▶ _Problem to solve_:
Write out each line of the data below verbatim, with no changes.

[Element and text location data]

>>>>

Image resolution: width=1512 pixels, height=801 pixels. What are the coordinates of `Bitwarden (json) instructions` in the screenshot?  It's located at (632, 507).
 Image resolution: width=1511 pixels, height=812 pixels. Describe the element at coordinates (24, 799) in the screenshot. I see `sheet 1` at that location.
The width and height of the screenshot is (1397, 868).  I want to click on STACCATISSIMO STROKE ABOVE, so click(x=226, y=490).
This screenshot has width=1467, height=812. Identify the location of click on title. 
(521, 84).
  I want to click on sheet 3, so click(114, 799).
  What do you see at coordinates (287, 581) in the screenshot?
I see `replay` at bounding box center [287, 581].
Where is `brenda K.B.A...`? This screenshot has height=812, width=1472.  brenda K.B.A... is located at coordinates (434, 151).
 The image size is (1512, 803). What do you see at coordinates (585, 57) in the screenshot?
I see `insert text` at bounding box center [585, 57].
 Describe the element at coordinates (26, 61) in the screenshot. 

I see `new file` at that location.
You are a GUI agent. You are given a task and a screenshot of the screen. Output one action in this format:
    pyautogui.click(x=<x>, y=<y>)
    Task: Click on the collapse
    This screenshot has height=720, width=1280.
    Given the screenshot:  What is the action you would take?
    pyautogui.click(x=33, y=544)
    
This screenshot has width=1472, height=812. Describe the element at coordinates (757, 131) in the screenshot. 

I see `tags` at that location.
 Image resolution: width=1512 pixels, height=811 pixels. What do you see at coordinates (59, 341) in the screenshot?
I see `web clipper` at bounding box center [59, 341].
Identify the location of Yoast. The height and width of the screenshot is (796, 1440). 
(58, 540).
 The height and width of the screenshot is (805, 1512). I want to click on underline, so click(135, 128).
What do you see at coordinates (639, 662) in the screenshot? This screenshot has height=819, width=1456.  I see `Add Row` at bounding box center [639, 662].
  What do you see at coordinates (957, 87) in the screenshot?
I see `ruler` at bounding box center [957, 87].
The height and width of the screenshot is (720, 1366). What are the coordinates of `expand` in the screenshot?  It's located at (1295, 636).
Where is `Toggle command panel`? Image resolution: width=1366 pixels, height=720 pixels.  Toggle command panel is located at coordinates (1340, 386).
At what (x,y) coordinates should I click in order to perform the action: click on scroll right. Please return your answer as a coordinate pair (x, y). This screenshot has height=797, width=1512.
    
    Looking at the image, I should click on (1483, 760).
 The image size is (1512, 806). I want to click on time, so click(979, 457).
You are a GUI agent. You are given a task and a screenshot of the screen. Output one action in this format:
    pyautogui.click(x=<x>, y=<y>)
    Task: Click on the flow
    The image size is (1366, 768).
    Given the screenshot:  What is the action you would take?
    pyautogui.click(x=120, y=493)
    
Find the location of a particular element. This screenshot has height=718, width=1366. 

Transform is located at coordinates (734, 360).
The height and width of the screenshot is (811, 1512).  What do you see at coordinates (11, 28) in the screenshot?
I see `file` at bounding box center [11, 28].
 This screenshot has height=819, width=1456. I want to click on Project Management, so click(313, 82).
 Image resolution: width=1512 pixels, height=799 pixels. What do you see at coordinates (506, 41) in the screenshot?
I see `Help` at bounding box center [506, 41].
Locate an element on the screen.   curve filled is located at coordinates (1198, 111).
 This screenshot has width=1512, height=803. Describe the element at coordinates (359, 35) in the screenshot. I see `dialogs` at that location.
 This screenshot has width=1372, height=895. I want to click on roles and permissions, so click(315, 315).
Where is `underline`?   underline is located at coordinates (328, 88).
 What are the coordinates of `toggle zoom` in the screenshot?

<<<<

▶ _Output for this task_:
Image resolution: width=1512 pixels, height=801 pixels. What are the coordinates of `Bitwarden (json) instructions` in the screenshot?  It's located at (632, 507).
 Image resolution: width=1511 pixels, height=812 pixels. Describe the element at coordinates (24, 799) in the screenshot. I see `sheet 1` at that location.
The width and height of the screenshot is (1397, 868).  I want to click on STACCATISSIMO STROKE ABOVE, so click(x=226, y=490).
This screenshot has width=1467, height=812. Identify the location of click on title. 
(521, 84).
  I want to click on sheet 3, so click(114, 799).
  What do you see at coordinates (287, 581) in the screenshot?
I see `replay` at bounding box center [287, 581].
Where is `brenda K.B.A...`? This screenshot has height=812, width=1472.  brenda K.B.A... is located at coordinates (434, 151).
 The image size is (1512, 803). What do you see at coordinates (585, 57) in the screenshot?
I see `insert text` at bounding box center [585, 57].
 Describe the element at coordinates (26, 61) in the screenshot. 

I see `new file` at that location.
You are a GUI agent. You are given a task and a screenshot of the screen. Output one action in this format:
    pyautogui.click(x=<x>, y=<y>)
    Task: Click on the collapse
    This screenshot has height=720, width=1280.
    Given the screenshot:  What is the action you would take?
    pyautogui.click(x=33, y=544)
    
This screenshot has width=1472, height=812. Describe the element at coordinates (757, 131) in the screenshot. 

I see `tags` at that location.
 Image resolution: width=1512 pixels, height=811 pixels. What do you see at coordinates (59, 341) in the screenshot?
I see `web clipper` at bounding box center [59, 341].
Identify the location of Yoast. The height and width of the screenshot is (796, 1440). 
(58, 540).
 The height and width of the screenshot is (805, 1512). I want to click on underline, so click(135, 128).
What do you see at coordinates (639, 662) in the screenshot? This screenshot has height=819, width=1456.  I see `Add Row` at bounding box center [639, 662].
  What do you see at coordinates (957, 87) in the screenshot?
I see `ruler` at bounding box center [957, 87].
The height and width of the screenshot is (720, 1366). What are the coordinates of `expand` in the screenshot?  It's located at (1295, 636).
Where is `Toggle command panel`? Image resolution: width=1366 pixels, height=720 pixels.  Toggle command panel is located at coordinates (1340, 386).
At what (x,y) coordinates should I click in order to perform the action: click on scroll right. Please return your answer as a coordinate pair (x, y). This screenshot has height=797, width=1512.
    
    Looking at the image, I should click on (1483, 760).
 The image size is (1512, 806). I want to click on time, so click(979, 457).
You are a GUI agent. You are given a task and a screenshot of the screen. Output one action in this format:
    pyautogui.click(x=<x>, y=<y>)
    Task: Click on the flow
    The image size is (1366, 768).
    Given the screenshot:  What is the action you would take?
    pyautogui.click(x=120, y=493)
    
Find the location of a particular element. This screenshot has height=718, width=1366. 

Transform is located at coordinates (734, 360).
The height and width of the screenshot is (811, 1512).  What do you see at coordinates (11, 28) in the screenshot?
I see `file` at bounding box center [11, 28].
 This screenshot has height=819, width=1456. I want to click on Project Management, so click(313, 82).
 Image resolution: width=1512 pixels, height=799 pixels. What do you see at coordinates (506, 41) in the screenshot?
I see `Help` at bounding box center [506, 41].
Locate an element on the screen.   curve filled is located at coordinates (1198, 111).
 This screenshot has width=1512, height=803. Describe the element at coordinates (359, 35) in the screenshot. I see `dialogs` at that location.
 This screenshot has width=1372, height=895. I want to click on roles and permissions, so click(315, 315).
Where is `underline`?   underline is located at coordinates (328, 88).
 What are the coordinates of `toggle zoom` in the screenshot?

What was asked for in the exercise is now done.